[To do] Without copying any pictures, restate exactly the lines from the start of the records through the line containing "Task: Select the".

Segment Open

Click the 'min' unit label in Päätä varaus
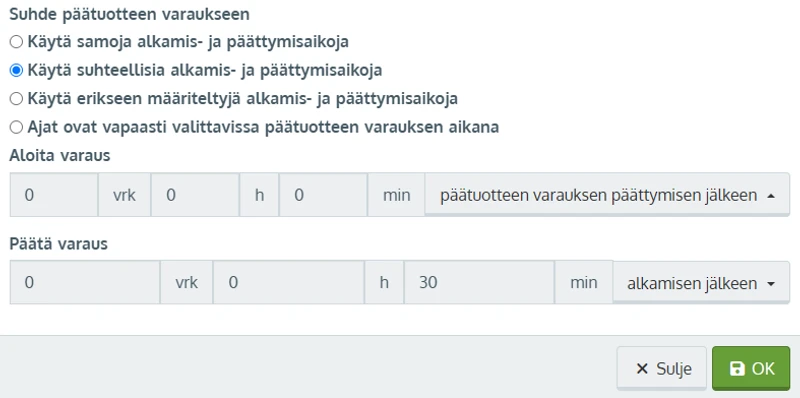 click(584, 283)

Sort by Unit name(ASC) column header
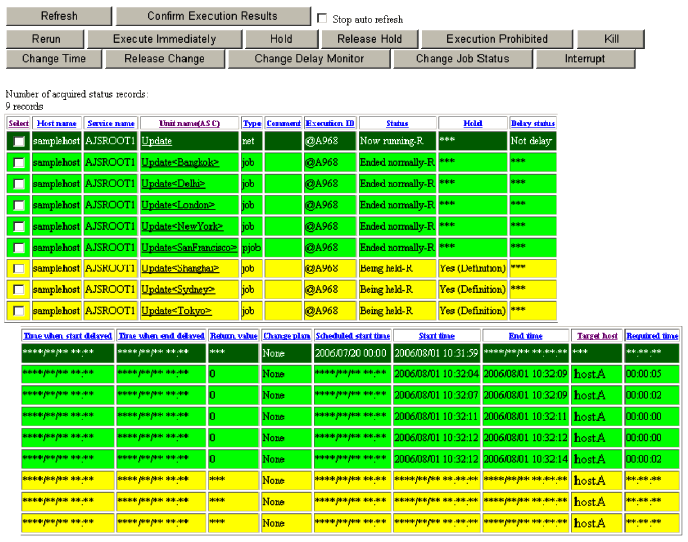point(188,123)
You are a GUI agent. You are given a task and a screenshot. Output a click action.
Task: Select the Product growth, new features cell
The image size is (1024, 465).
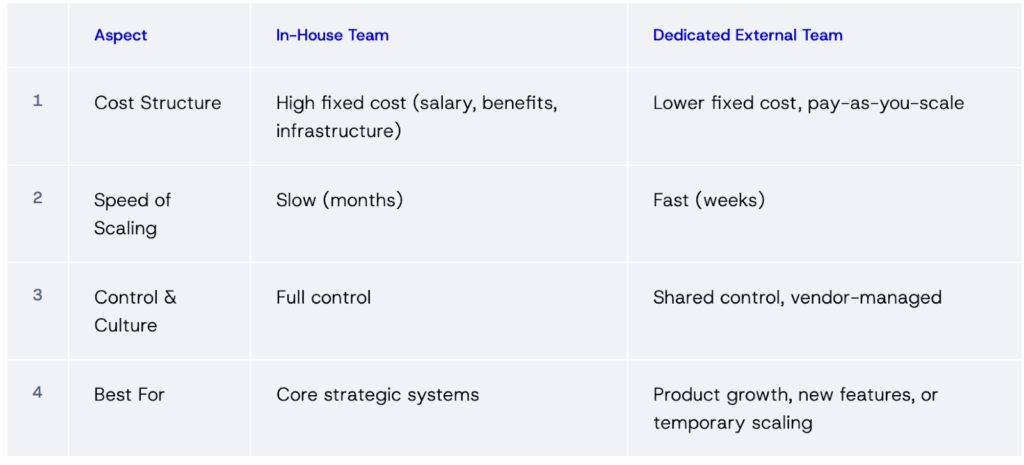click(x=795, y=408)
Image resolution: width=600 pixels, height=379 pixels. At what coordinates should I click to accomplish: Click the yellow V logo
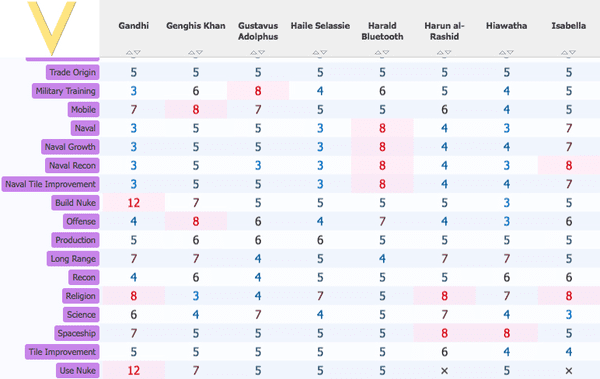[51, 28]
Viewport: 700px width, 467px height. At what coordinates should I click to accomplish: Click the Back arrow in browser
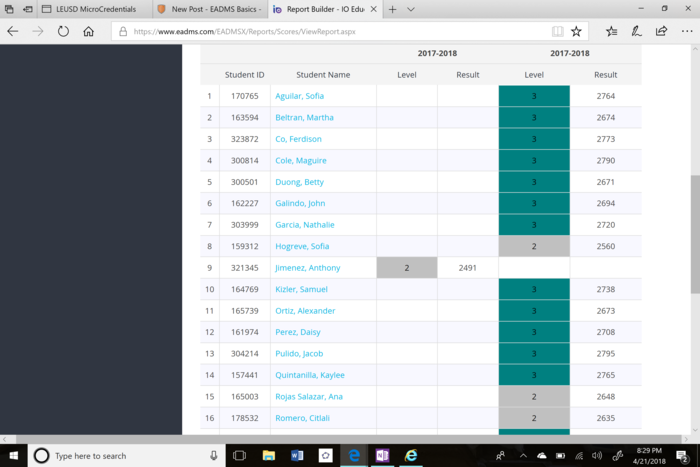pos(13,31)
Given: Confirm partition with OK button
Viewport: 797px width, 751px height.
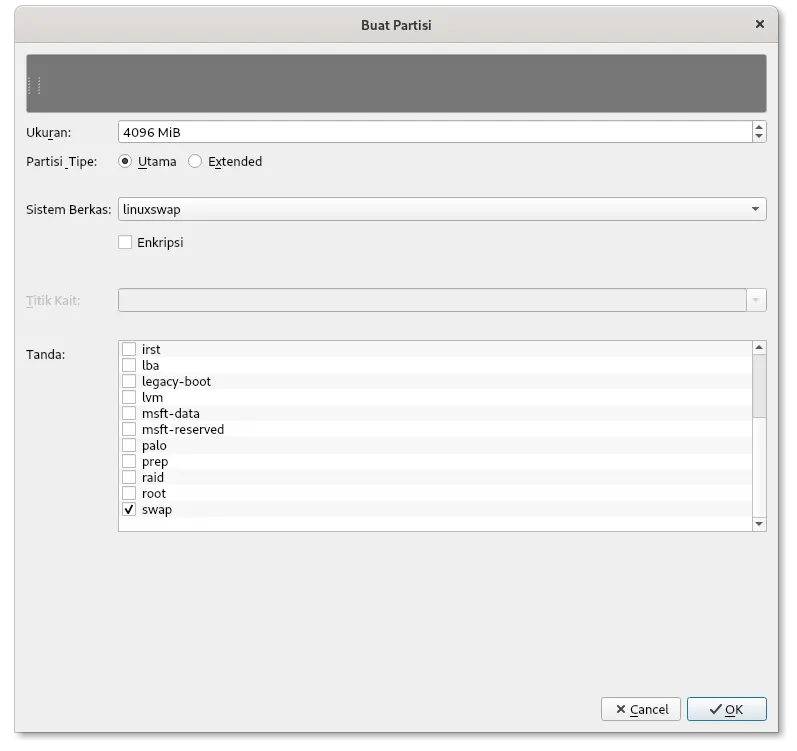Looking at the screenshot, I should (726, 709).
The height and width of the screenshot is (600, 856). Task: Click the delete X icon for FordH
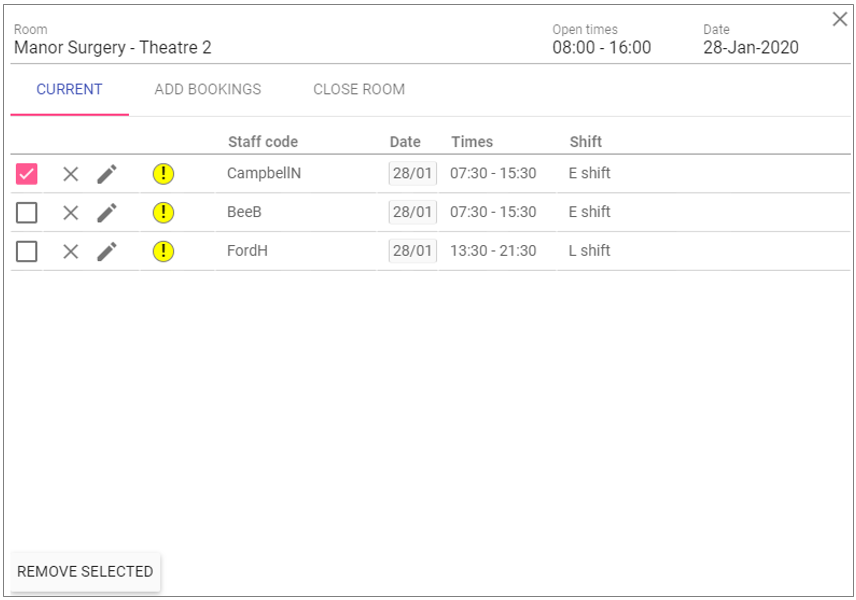coord(70,251)
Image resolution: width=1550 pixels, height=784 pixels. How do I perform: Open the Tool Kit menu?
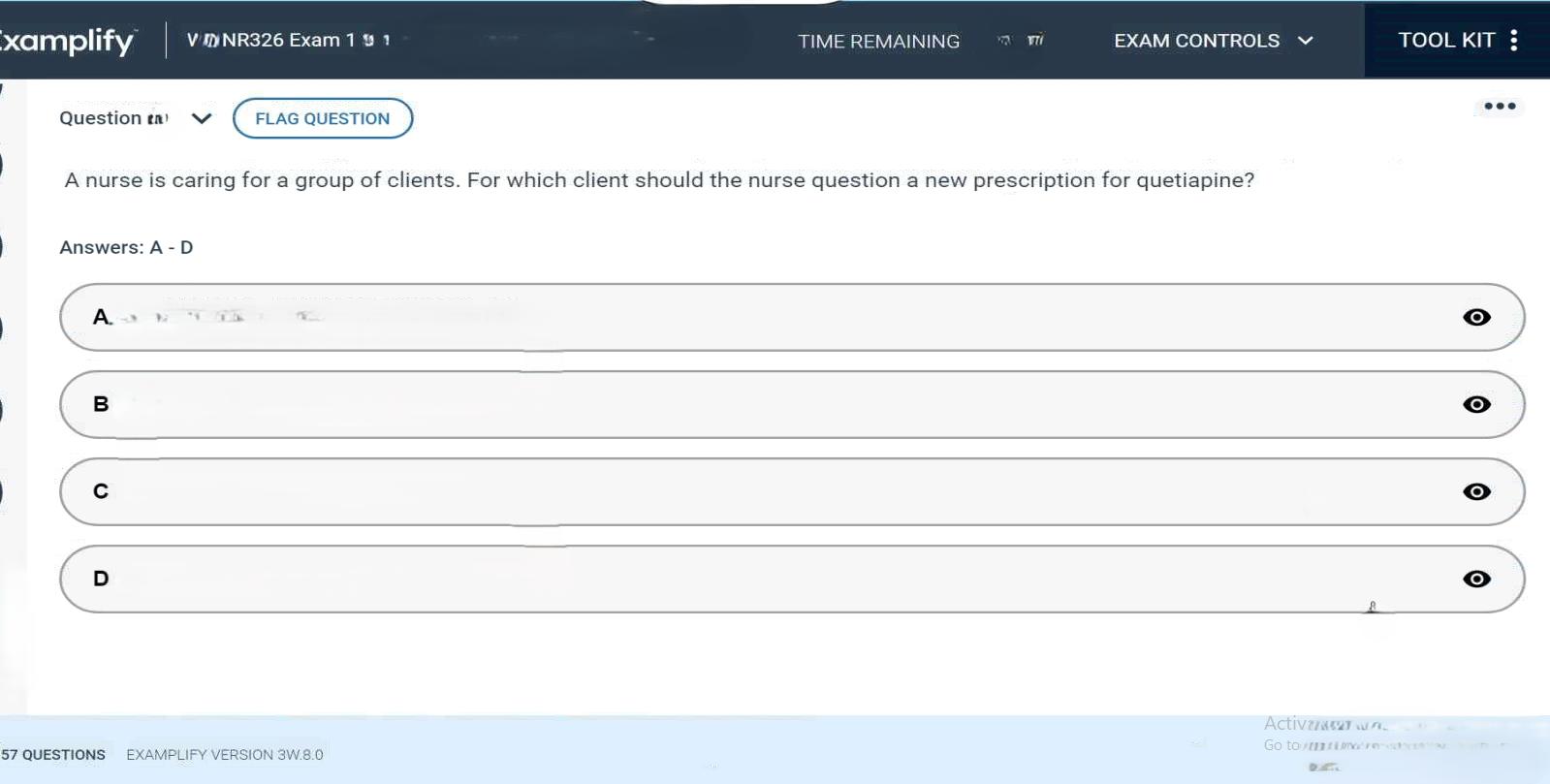pos(1457,40)

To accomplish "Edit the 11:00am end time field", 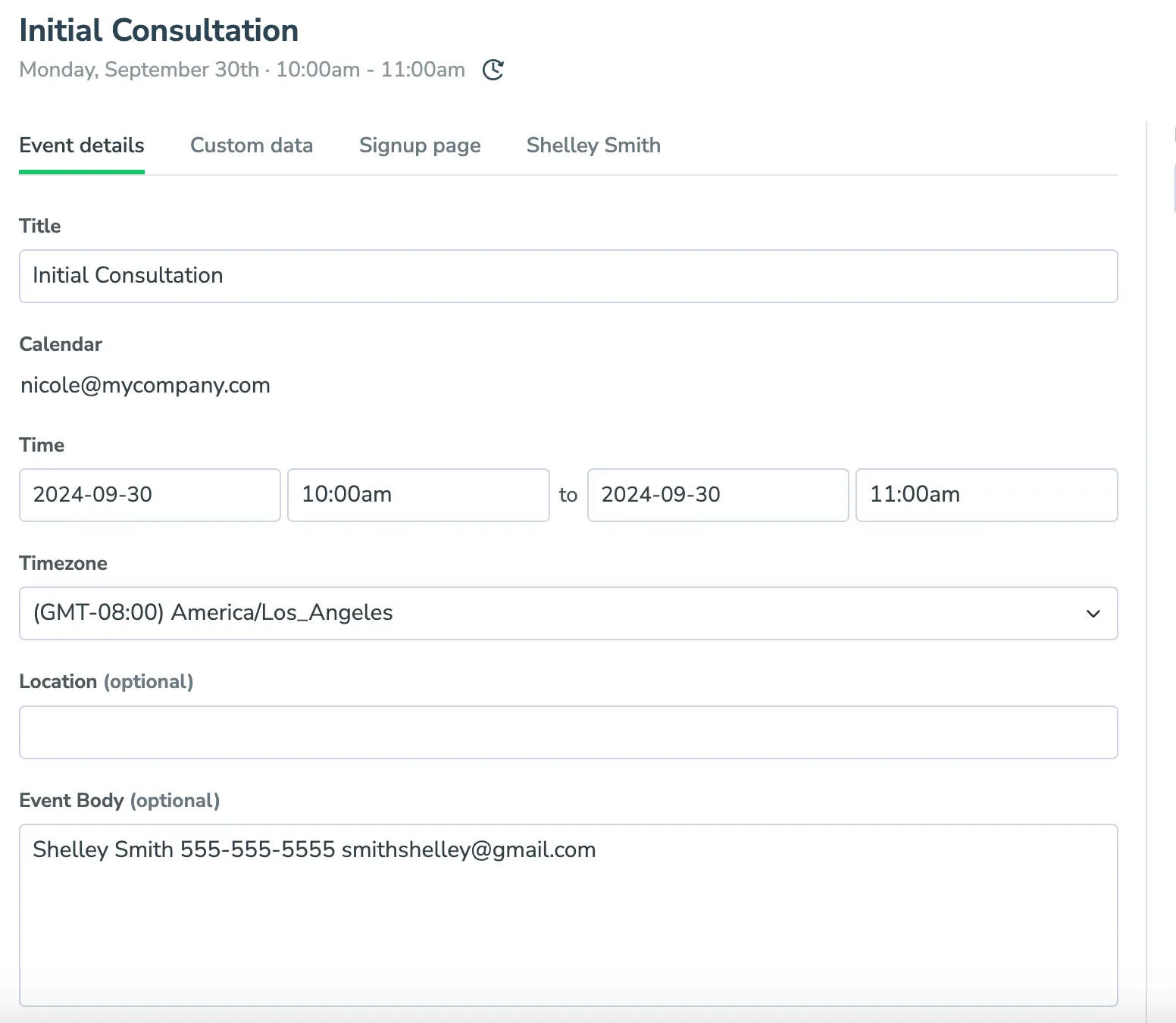I will (986, 495).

Segment Closed

[Solution below]
Click the 'min' unit label in Päätä varaus
 click(584, 283)

Sort by Unit name(ASC) column header
point(188,123)
You are a GUI agent. You are given a task and a screenshot. Output a click action.
Task: Select the Product growth, new features cell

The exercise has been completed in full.